*** Opening of Data shown ***

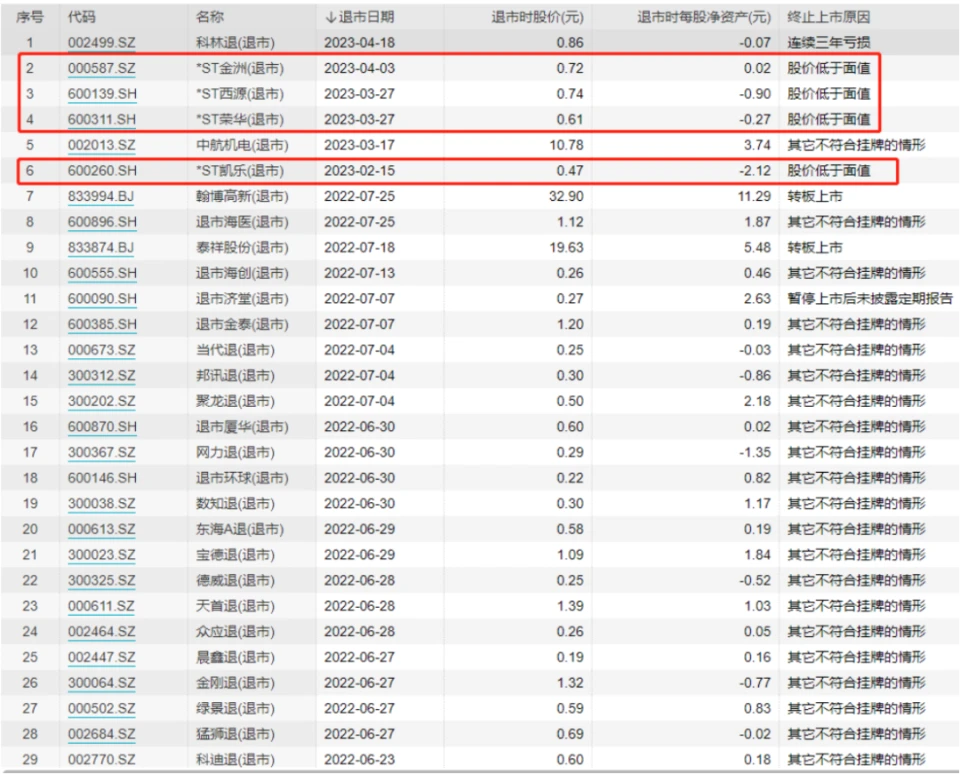Select the 终止上市原因 column header
This screenshot has height=774, width=960.
(x=828, y=17)
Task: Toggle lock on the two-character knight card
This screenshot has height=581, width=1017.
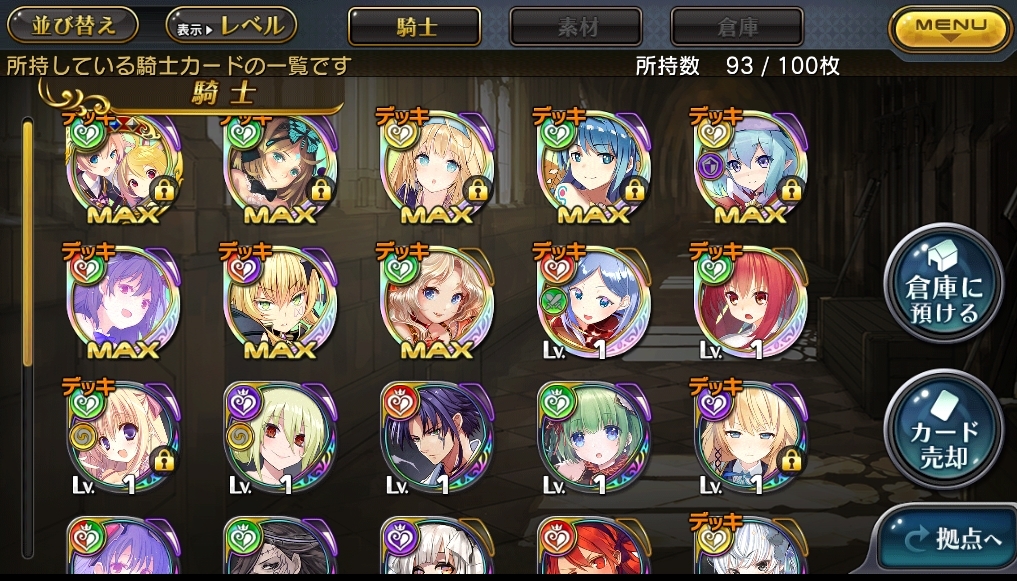Action: (162, 191)
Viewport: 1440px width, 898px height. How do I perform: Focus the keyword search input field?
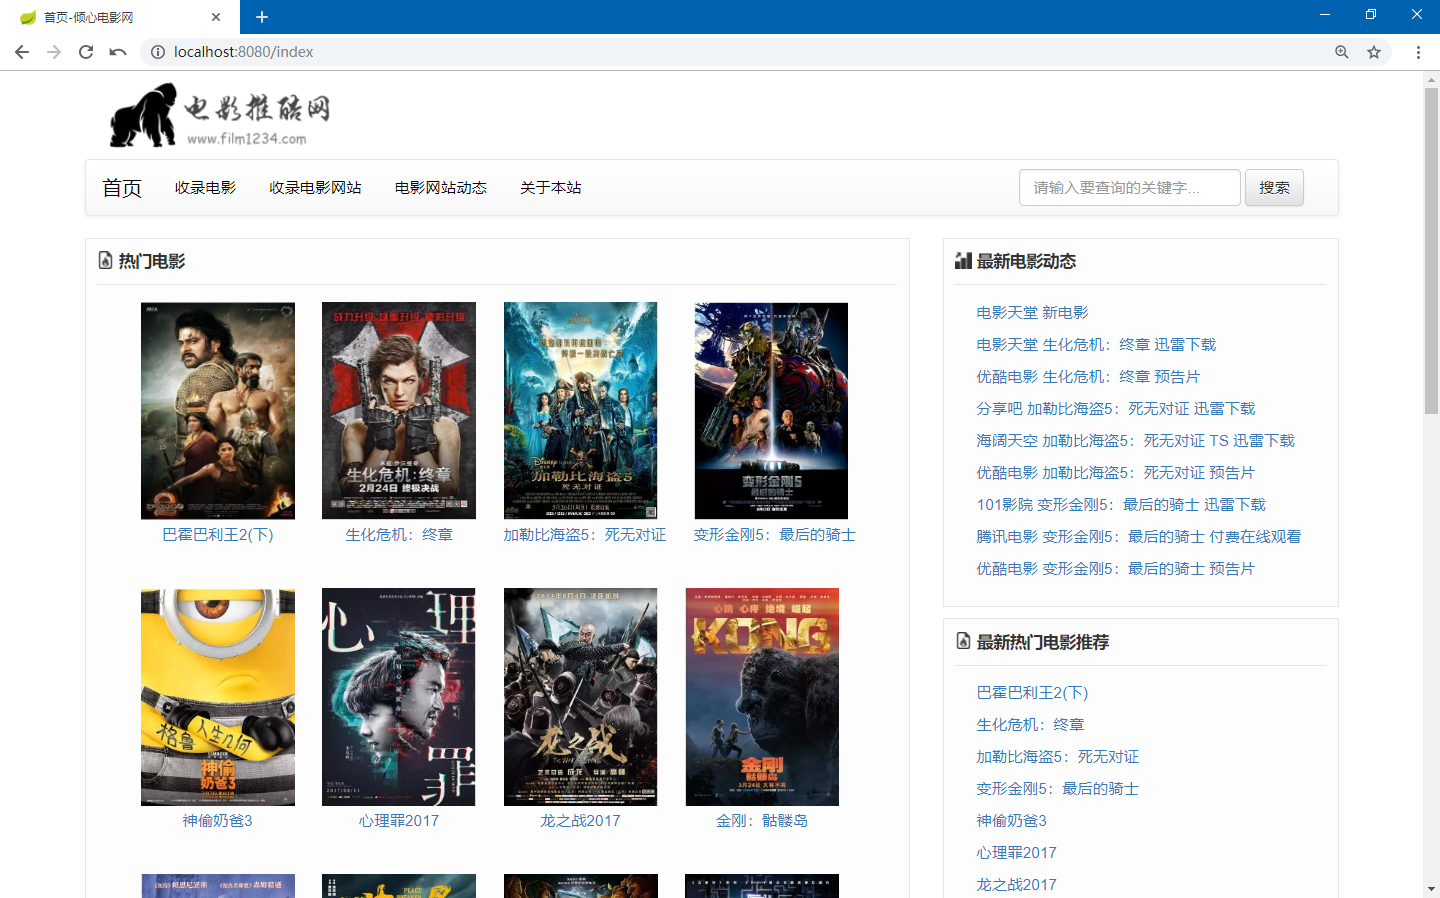click(x=1130, y=188)
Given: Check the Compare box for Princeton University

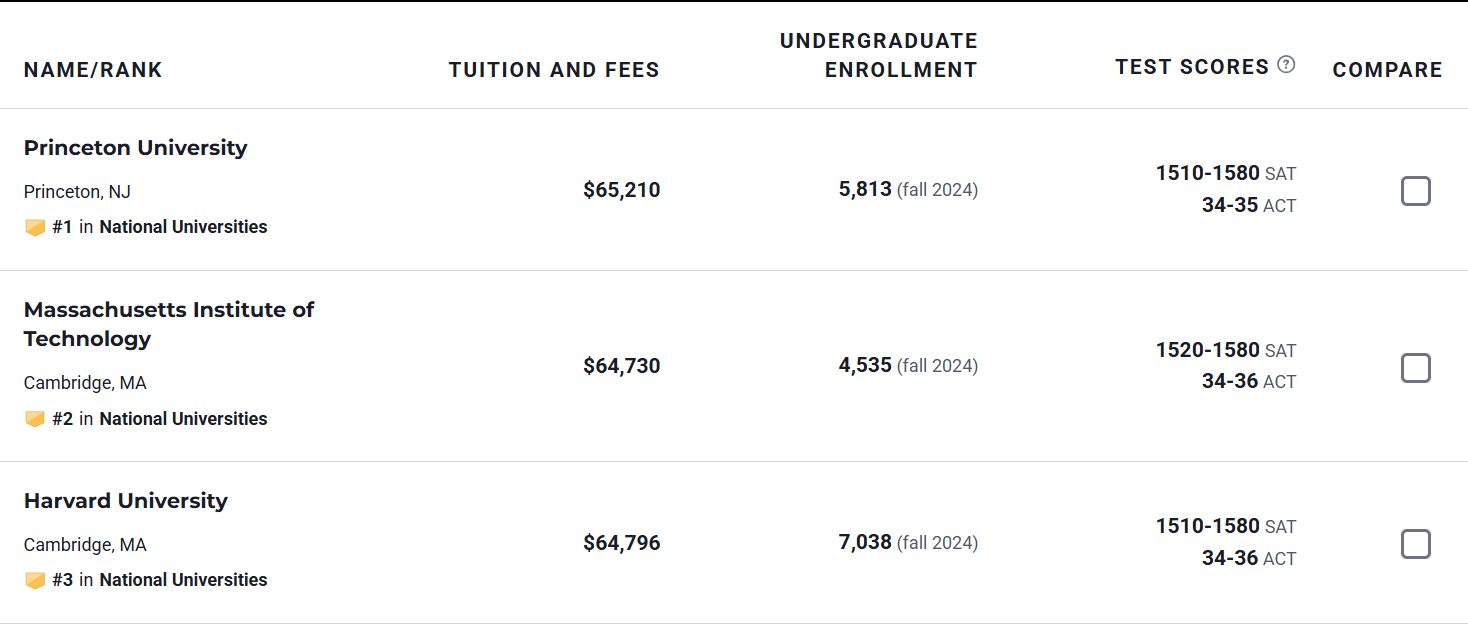Looking at the screenshot, I should [1415, 191].
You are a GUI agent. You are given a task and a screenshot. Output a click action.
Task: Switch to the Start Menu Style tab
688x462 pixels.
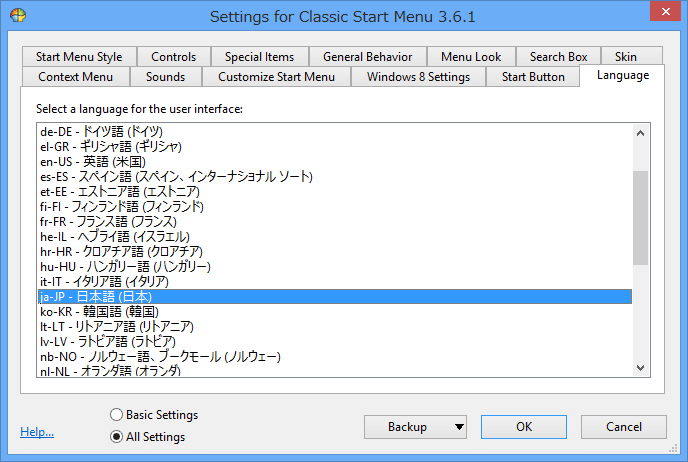click(x=79, y=57)
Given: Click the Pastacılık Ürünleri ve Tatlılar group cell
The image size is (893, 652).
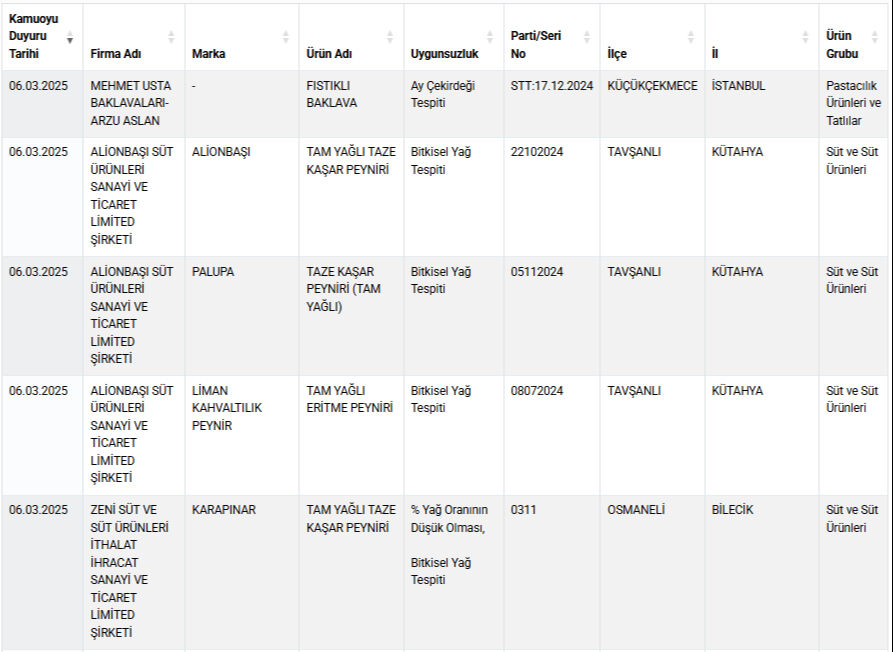Looking at the screenshot, I should coord(853,103).
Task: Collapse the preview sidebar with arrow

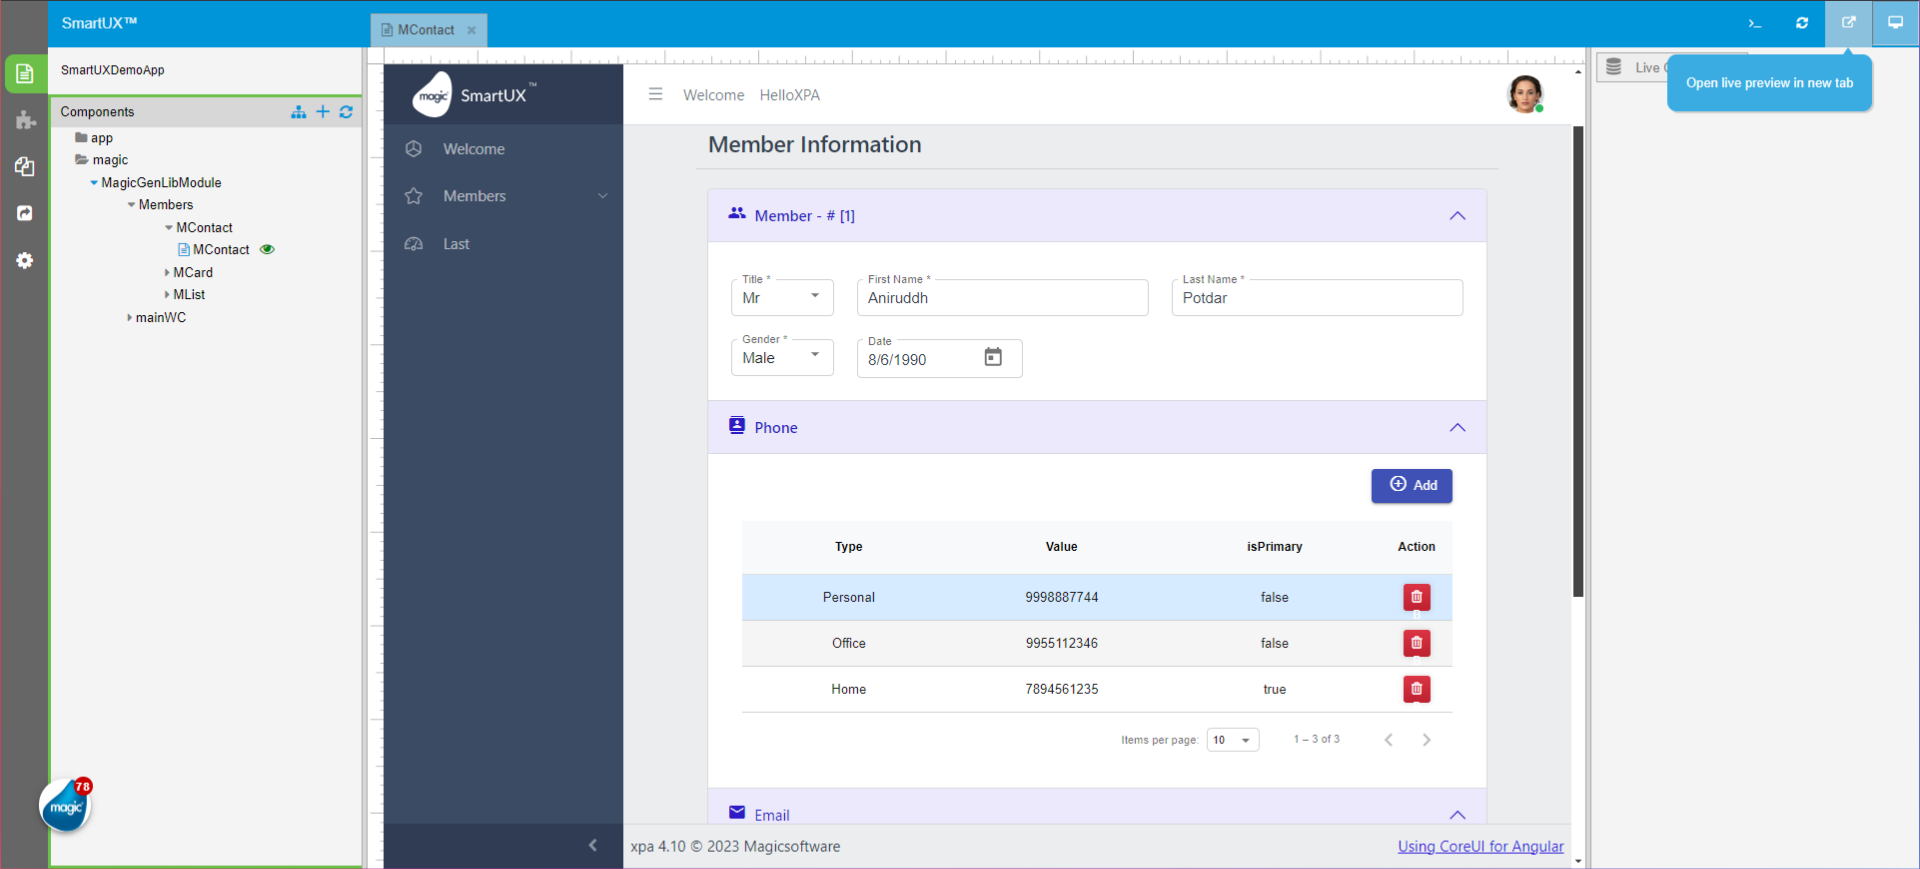Action: pos(593,846)

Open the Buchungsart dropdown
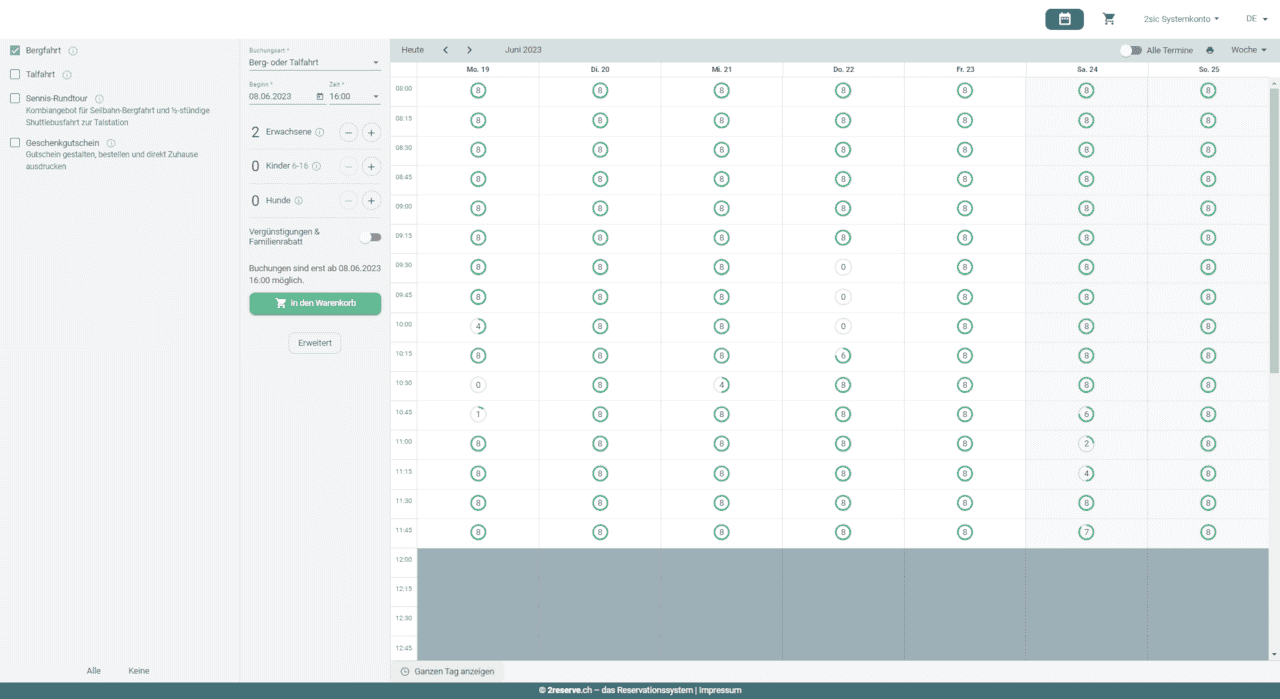tap(314, 62)
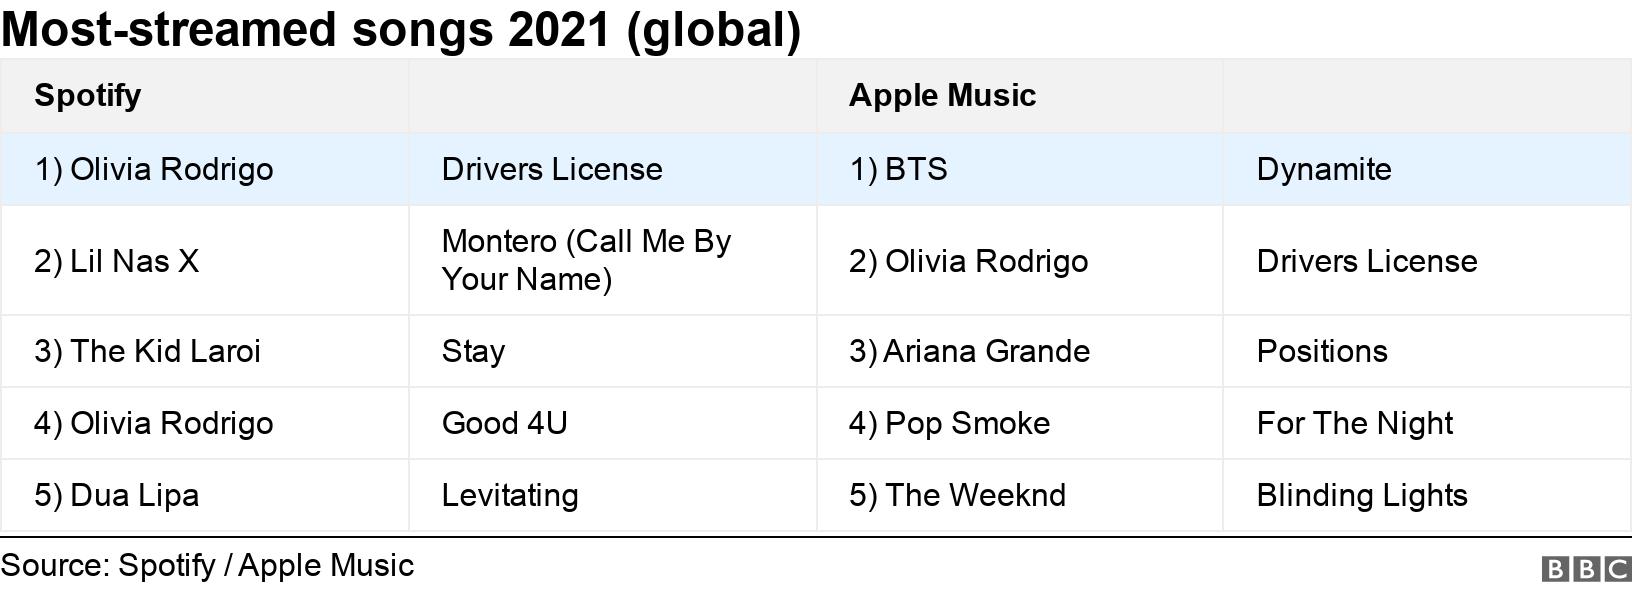Click the "Dynamite" song cell
Screen dimensions: 1632x592
(1324, 169)
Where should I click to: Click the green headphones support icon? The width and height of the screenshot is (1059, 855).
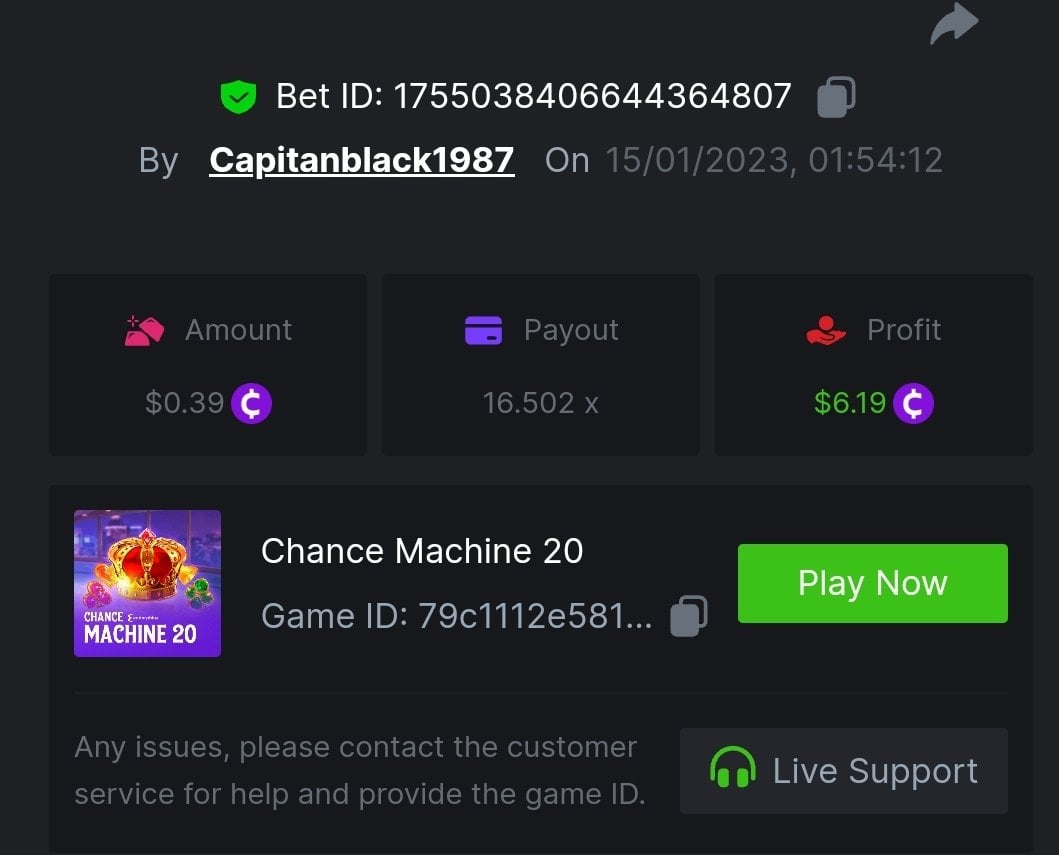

*** Close of Data shown ***

Exercise instructions: Skip every picture and retype only the lines from the line with "Task: Toggle lock" through the last line of the listing, both ends included, exactly as they appear.

Expected answer:
Task: Toggle lock on the two-character knight card
This screenshot has height=581, width=1017.
Action: (162, 191)
Viewport: 1440px width, 898px height. How do I perform: Focus the keyword search input field?
click(x=1130, y=188)
Given: Check the Compare box for Princeton University

Looking at the screenshot, I should [1415, 191].
You are a GUI agent. You are given a task and a screenshot. Output a click action.
Task: Switch to the Start Menu Style tab
688x462 pixels.
click(x=79, y=57)
Given: Click the Pastacılık Ürünleri ve Tatlılar group cell
The image size is (893, 652).
Looking at the screenshot, I should coord(853,103).
Task: Collapse the preview sidebar with arrow

Action: pos(593,846)

Open the Buchungsart dropdown
tap(314, 62)
Click the "Dynamite" song cell
Screen dimensions: 1632x592
(1324, 169)
Where should I click to: Click the green headphones support icon? The width and height of the screenshot is (1059, 855).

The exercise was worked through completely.